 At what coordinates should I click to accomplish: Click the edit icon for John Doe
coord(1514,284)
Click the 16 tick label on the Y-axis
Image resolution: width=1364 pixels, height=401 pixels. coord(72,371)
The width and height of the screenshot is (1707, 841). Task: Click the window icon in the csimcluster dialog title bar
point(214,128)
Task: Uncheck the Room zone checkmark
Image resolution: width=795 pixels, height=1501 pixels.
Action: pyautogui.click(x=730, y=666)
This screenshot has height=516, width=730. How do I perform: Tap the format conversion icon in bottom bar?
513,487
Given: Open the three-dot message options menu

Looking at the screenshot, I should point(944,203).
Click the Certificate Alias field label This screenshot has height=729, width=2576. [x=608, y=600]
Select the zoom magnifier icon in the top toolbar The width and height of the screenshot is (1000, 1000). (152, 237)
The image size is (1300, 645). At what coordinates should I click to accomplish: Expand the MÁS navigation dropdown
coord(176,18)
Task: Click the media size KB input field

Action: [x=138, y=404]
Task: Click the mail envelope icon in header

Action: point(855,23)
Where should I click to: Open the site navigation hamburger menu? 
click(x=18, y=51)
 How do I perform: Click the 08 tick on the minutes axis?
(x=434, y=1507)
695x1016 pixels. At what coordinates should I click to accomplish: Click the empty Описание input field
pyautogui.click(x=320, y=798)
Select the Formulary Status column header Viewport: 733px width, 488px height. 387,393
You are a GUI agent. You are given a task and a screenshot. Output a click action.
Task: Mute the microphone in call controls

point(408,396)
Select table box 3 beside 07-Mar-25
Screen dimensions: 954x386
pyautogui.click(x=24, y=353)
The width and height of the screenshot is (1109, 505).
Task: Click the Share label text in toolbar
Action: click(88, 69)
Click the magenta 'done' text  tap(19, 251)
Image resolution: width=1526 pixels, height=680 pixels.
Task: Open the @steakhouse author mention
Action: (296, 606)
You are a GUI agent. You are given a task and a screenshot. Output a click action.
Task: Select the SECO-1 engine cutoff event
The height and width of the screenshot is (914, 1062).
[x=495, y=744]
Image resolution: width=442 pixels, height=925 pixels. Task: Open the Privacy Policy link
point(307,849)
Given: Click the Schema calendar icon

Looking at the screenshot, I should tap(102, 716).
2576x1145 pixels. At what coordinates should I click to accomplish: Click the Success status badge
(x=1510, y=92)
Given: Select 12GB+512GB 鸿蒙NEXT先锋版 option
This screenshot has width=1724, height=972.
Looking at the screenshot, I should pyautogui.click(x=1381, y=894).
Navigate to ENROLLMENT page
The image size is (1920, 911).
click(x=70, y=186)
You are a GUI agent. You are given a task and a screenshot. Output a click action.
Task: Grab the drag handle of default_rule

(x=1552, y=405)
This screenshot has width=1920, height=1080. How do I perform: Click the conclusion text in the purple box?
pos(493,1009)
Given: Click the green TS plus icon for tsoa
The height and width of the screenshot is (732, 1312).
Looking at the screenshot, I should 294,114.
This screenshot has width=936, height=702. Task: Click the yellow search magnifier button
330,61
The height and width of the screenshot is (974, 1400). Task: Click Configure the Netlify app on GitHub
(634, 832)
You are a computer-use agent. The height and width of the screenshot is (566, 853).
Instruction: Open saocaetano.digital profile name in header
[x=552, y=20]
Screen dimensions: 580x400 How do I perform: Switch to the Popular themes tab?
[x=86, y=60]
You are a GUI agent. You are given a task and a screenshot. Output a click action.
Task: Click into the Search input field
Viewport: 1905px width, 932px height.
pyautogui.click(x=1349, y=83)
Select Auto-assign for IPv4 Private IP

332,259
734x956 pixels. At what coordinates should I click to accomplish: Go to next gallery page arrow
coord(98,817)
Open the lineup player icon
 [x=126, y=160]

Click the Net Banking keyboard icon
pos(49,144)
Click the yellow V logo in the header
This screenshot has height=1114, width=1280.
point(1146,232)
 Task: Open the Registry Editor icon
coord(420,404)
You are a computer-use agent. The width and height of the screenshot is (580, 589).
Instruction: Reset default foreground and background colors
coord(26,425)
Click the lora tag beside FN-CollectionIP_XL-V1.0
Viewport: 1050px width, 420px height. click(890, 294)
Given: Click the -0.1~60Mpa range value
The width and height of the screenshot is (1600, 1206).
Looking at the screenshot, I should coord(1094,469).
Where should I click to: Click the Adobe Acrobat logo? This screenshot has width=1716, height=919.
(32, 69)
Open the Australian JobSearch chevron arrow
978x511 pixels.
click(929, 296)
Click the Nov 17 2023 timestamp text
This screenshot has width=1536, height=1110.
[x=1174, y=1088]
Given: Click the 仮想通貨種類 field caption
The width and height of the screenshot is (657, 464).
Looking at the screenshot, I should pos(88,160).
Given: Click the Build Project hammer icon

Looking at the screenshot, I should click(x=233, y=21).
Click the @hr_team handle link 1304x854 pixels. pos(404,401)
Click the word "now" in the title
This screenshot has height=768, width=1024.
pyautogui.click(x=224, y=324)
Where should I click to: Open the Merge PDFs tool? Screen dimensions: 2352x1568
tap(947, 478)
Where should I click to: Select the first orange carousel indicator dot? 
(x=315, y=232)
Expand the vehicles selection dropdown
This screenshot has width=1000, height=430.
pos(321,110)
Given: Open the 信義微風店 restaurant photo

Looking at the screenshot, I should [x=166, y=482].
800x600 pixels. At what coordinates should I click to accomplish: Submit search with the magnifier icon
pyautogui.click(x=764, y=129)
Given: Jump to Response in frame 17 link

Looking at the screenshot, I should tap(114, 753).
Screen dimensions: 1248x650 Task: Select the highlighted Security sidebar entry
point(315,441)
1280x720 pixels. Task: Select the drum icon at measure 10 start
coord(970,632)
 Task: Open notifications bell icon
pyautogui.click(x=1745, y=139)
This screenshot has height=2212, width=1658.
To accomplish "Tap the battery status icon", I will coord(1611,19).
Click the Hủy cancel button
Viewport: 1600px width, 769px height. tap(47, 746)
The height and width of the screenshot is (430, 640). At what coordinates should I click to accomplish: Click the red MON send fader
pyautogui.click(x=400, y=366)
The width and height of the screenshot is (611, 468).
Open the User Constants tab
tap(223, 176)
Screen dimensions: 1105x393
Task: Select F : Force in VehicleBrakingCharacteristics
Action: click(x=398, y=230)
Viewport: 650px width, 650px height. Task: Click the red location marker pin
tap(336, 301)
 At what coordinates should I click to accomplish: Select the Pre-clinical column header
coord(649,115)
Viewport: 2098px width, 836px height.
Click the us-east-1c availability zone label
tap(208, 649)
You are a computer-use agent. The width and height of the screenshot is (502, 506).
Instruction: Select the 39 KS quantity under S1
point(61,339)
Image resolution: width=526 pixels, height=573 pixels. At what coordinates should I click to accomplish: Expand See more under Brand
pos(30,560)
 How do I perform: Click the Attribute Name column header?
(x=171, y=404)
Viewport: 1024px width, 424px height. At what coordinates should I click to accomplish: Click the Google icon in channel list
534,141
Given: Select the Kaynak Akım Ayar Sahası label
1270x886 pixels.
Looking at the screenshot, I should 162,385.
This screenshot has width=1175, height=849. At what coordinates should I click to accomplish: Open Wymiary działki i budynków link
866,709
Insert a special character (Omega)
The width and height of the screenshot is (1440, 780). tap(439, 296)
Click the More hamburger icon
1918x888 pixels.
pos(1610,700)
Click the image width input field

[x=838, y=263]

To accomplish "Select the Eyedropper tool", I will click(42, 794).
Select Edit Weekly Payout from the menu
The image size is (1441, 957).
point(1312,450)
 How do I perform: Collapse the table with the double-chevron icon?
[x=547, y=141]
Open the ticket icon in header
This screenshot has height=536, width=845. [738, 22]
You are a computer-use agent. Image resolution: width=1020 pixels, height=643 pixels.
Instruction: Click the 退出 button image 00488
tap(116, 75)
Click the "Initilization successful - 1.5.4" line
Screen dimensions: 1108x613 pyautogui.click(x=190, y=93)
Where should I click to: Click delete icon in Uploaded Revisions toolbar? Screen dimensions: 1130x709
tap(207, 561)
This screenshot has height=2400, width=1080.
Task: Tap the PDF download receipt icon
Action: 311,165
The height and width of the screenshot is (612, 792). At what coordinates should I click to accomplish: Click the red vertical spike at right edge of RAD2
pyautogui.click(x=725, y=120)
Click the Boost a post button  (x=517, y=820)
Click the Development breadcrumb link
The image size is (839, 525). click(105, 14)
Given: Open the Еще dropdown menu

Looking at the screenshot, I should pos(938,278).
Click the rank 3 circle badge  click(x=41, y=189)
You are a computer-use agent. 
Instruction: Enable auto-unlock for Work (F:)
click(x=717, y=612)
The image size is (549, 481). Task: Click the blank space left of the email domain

* Direction
Rewrite the lines from the line with "Viewport: 2098px width, 836px height." up to and including the line with "pos(30,560)", switching "Brand" to "Category" and leaving everything else as it is.

* Exercise answer
Viewport: 2098px width, 836px height.
Click the us-east-1c availability zone label
tap(208, 649)
You are a computer-use agent. The width and height of the screenshot is (502, 506).
Instruction: Select the 39 KS quantity under S1
point(61,339)
Image resolution: width=526 pixels, height=573 pixels. At what coordinates should I click to accomplish: Expand See more under Category
pos(30,560)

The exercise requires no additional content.